◆ Set problem ◆
Convert the lines from the one containing "The height and width of the screenshot is (820, 1456)." through the end of the block into a Markdown table with columns Row and Line, leaving out blank lines and pictures.

◆ A block of data ◆
● ● ● ●

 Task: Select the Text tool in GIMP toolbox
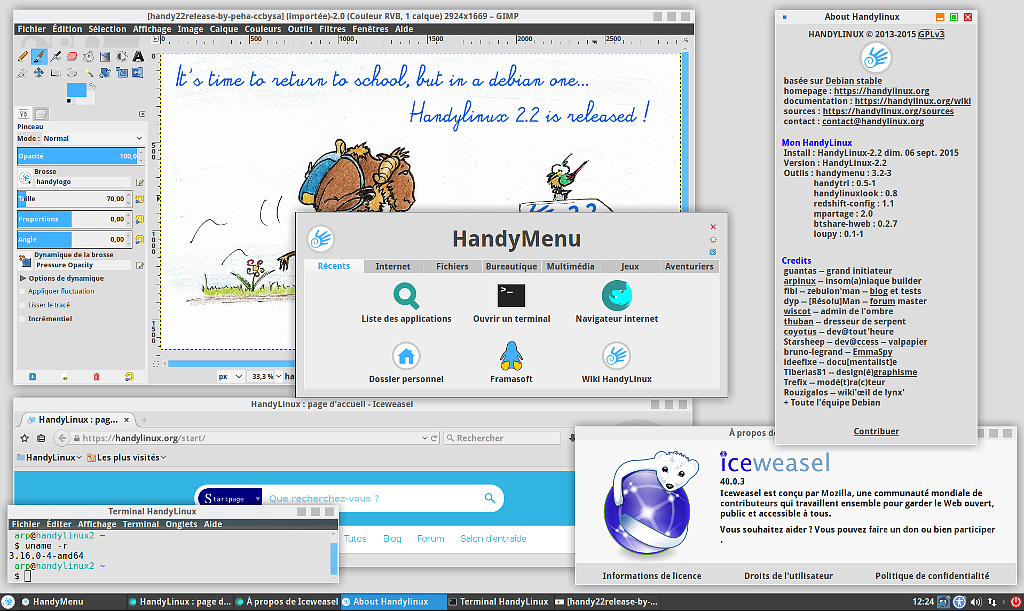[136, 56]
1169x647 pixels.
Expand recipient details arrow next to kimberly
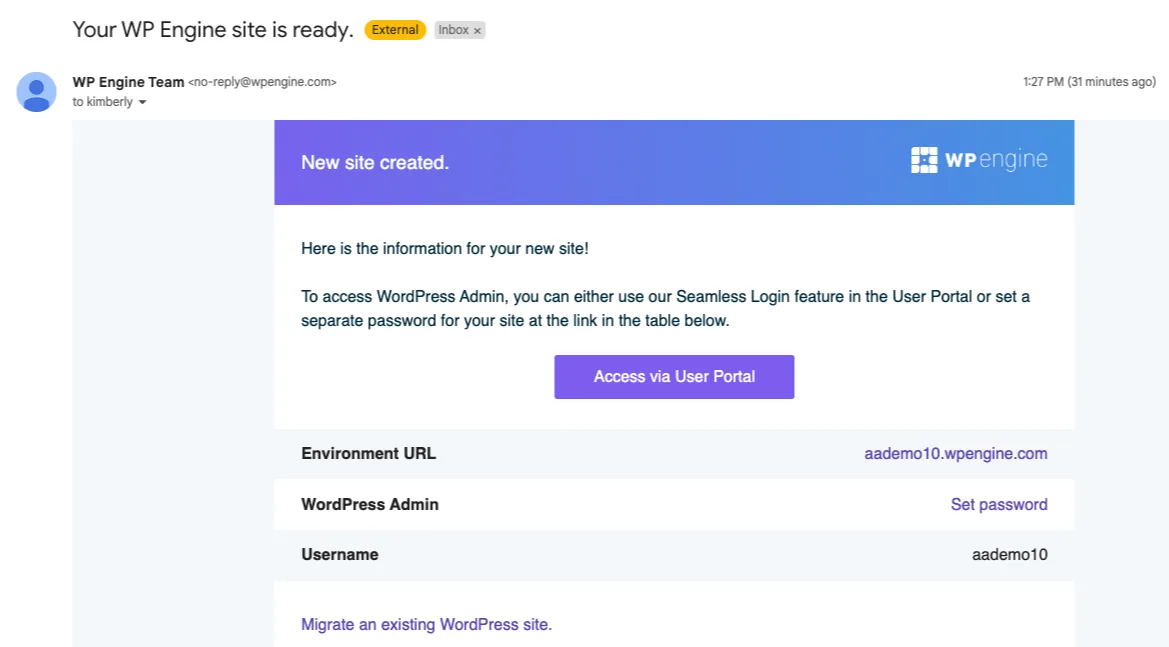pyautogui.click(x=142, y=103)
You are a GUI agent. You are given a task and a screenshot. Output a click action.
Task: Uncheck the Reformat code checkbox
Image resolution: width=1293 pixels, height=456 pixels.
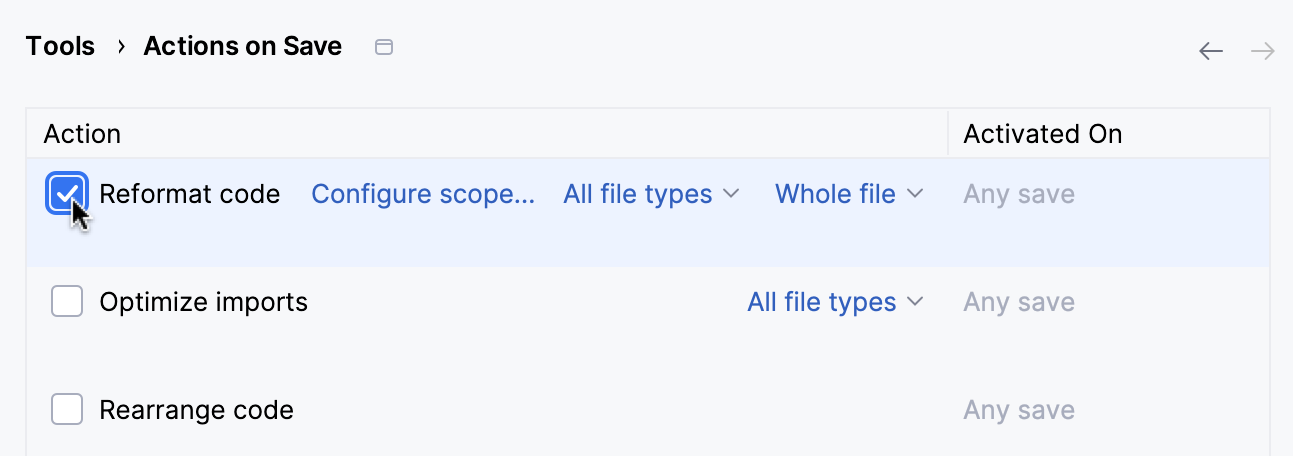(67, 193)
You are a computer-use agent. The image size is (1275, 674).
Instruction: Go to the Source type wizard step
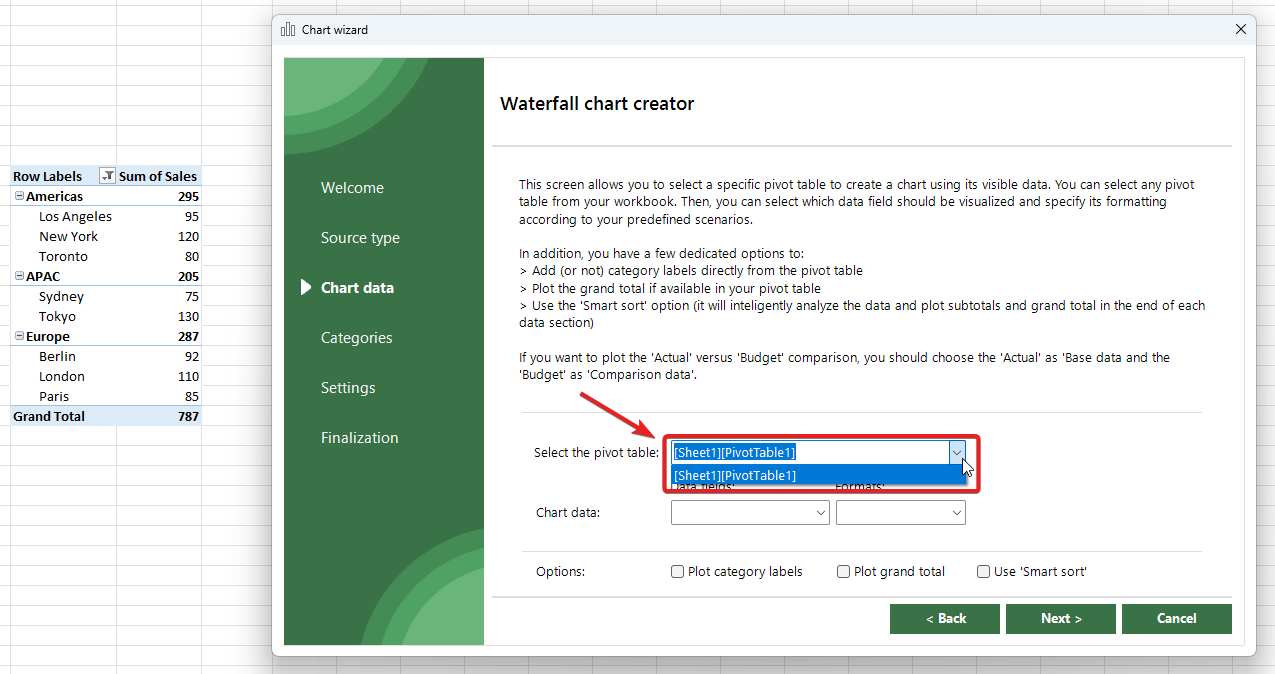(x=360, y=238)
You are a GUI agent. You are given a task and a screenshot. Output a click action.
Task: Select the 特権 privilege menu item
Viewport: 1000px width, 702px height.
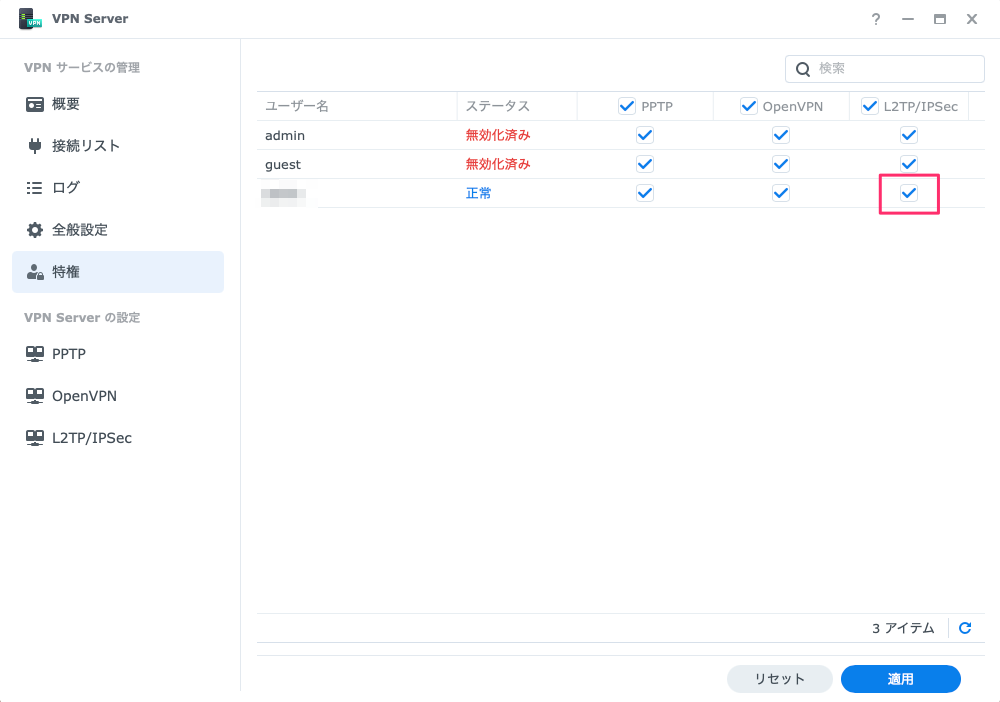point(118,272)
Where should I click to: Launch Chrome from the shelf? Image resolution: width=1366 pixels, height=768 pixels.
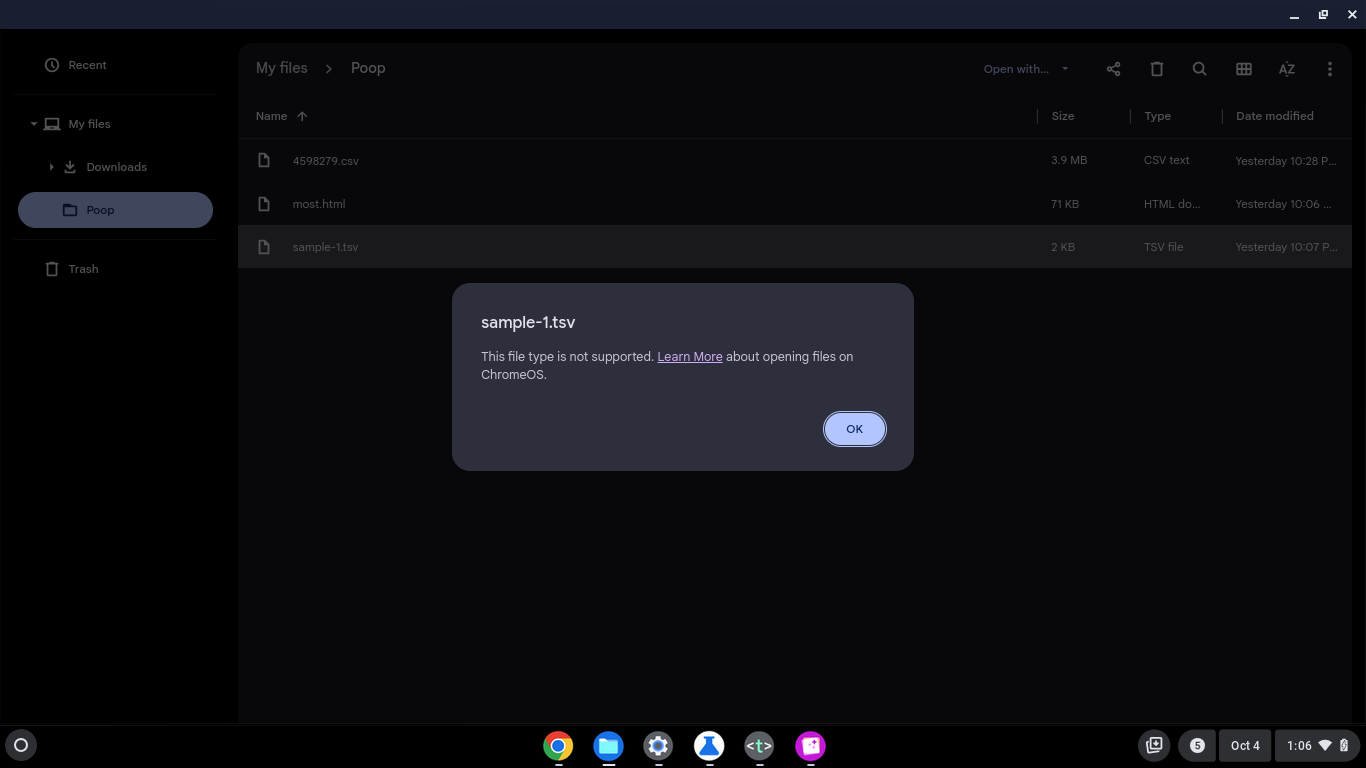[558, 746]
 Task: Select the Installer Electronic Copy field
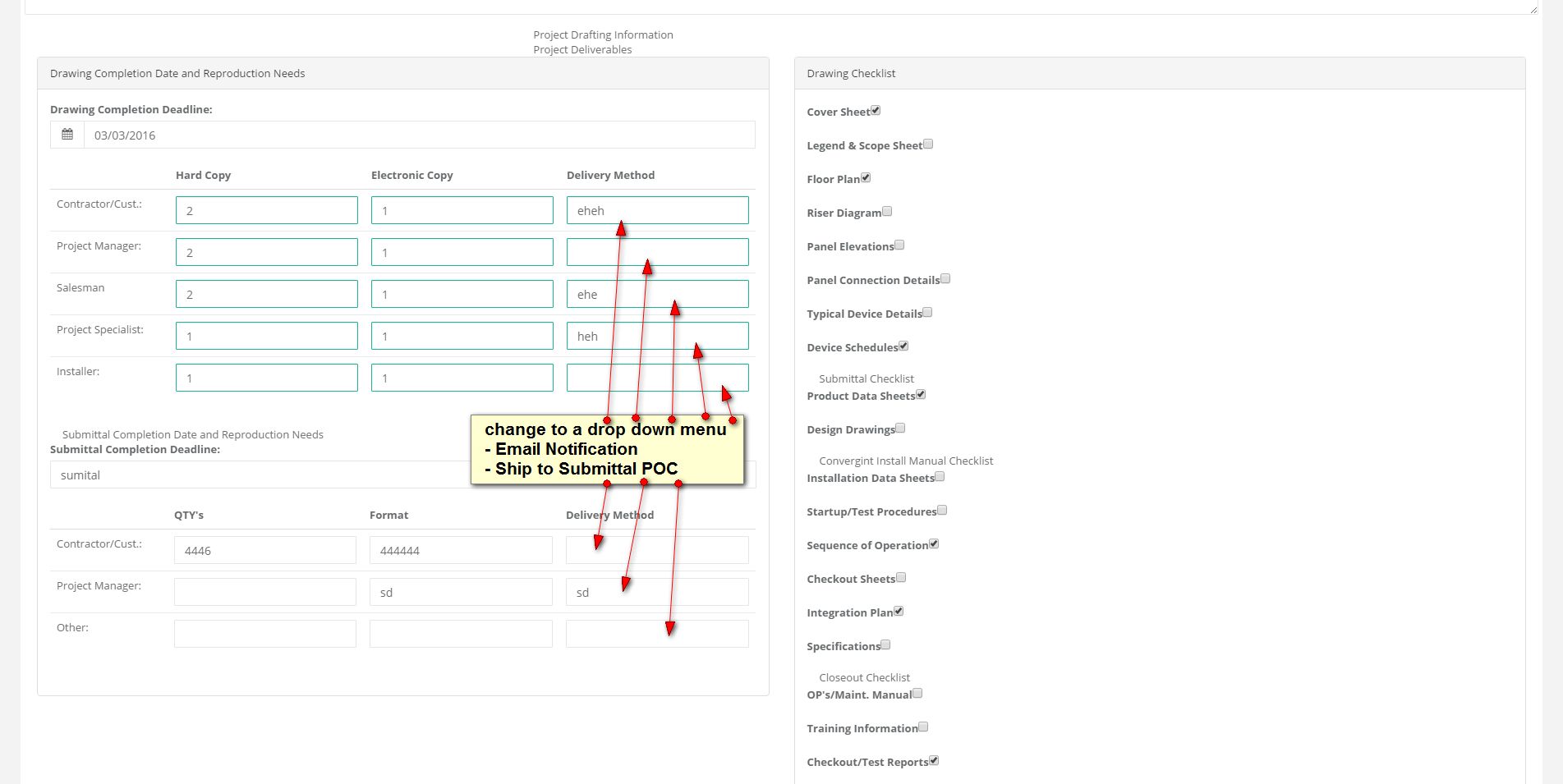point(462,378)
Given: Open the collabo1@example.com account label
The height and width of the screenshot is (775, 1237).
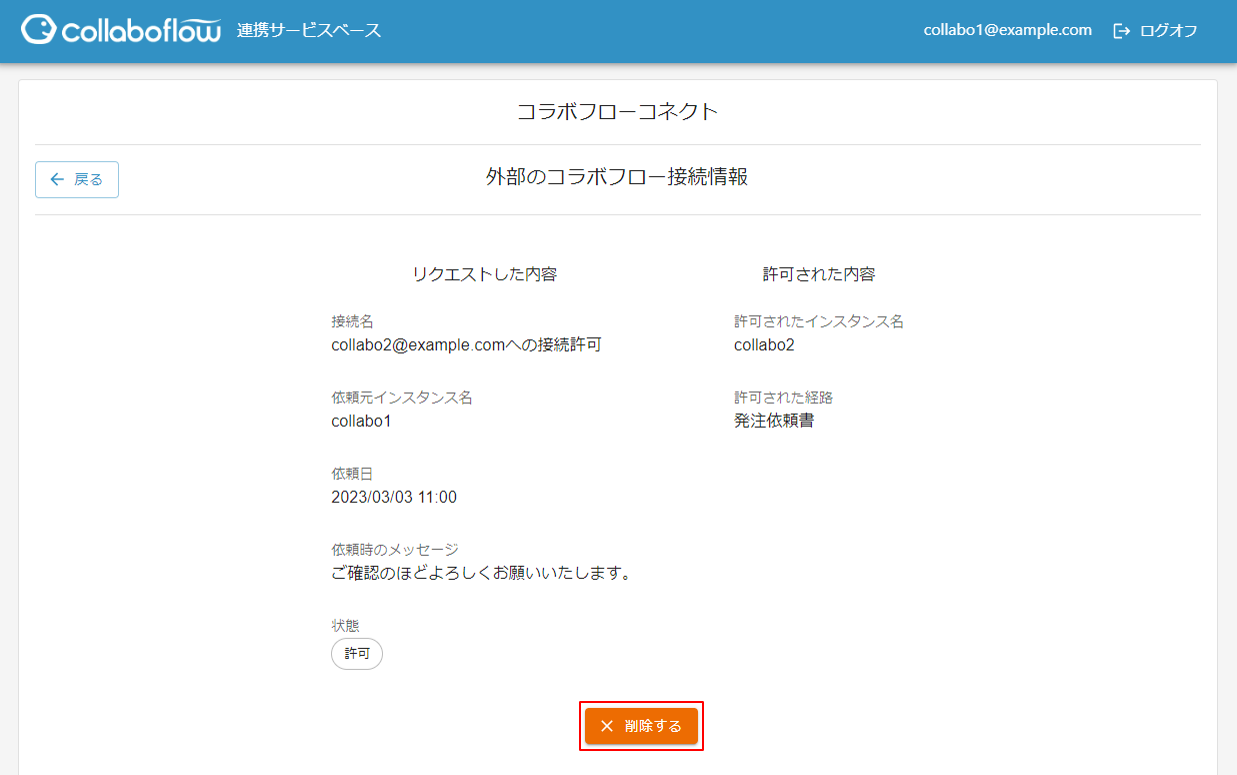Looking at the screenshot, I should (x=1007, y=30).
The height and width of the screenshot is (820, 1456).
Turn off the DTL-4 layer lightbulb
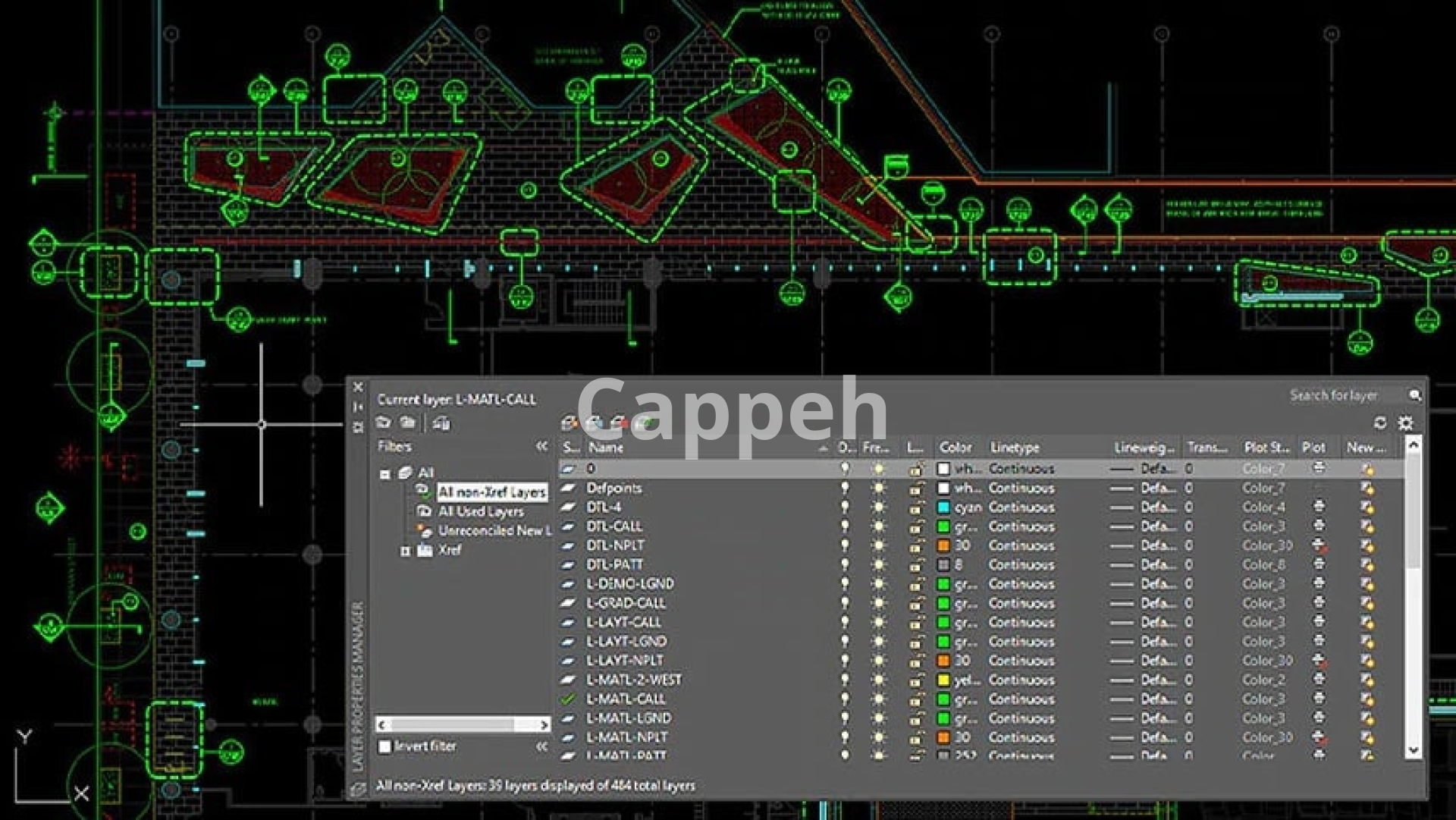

● ● ● ●

◆ Reply ◆
| Row | Line |
|---|---|
| 1 | The height and width of the screenshot is (820, 1456). |
| 2 | Turn off the DTL-4 layer lightbulb |